- _LISTA DE TAREAS_
1. Enumera todas las rutas de dispositivo que empiezan por /dev/ y aparecen en el hilo sobre GRUB.
2. Retoma el hilo sobre GRUB y continúalo a partir de su último renglón.

- _TEXTO_
Nop, no va, se me queda colgado sin mostrar ningún mensaje de error ni nada.  :Crying or Very sad: 

----------

## esteban_conde

Si has puesto eso en menu.lst-->grub.conf entonces arranca con gentoo y ejecuta grub-install /dev/sda luego reinicia a ver si puedes entrar en windoces.

Asegurate de que nombras bien las particiones yo suelo usar fdisk -l para ver el listado de particiones, luego pasarlas a formato grub no suele dar problemas.

----------

## Magnum44

Acabo de reinstalar el grub desde un LiveCD y el resultado es el mismo, se sigue colgando el pc al intentar arrancar el bootloader del Vista.

¿Alguna idea más?

----------

## esteban_conde

 *Quote:*   

> (fd0)   /dev/fd0
> 
> (hd0)   /dev/hda
> 
> (hd1)   /dev/hdb
> ...

- _DATOS MOSTRADOS_
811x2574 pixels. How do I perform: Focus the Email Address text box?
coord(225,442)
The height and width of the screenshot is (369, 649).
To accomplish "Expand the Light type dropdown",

- _RESPUESTAS POR TAREA_
1. /dev/sda, /dev/fd0, /dev/hda, /dev/hdb

2.
Segun este device.map deberias cambiar en grub.conf todo lo que se refiere a la situacion de gentoo el cual estaria ahora en (hd2, ) y vista en (hd3,0) y no se si ahora vas a poder dar el cambiazo con map hd2 hd3 map hd3 hd2 pues este mapeo se hace para que windoces esté en el primer disco duro (vista no se si lo necesita pero sus hermanas menores sí).

----------

## Magnum44

joer, si que lo hacen complicado. A este paso acabaré enchufando y desenchufando el cable sata cada vez que quiera arrancar en Vista. Pfff...

Lo curioso de lo que me dices es que mi grub.conf sigue apuntado a hd0,0 para gentoo y sigue funcionando perfectamente, de hecho, si lo cambio por hd2,0 no va.

Se te ocurre alguna otra manera en que pueda arrancar el vista sin tener que andar desenchufando el cable?

Gracias.

----------

## esteban_conde

Veamos dijo un ciego, nunca mejor traido por que lo que voy a proponerte es un palo de ciego, desenchufa los discos que tienes en los zocalos IDE, entra en linux ejecuta grub-install y dime que device.map tienes despues de eso.

Por otra parte no estaria de más que montaras la particion de vista y vieras si esta NTLDR que es indispensable para arrancar ese sistema operativo.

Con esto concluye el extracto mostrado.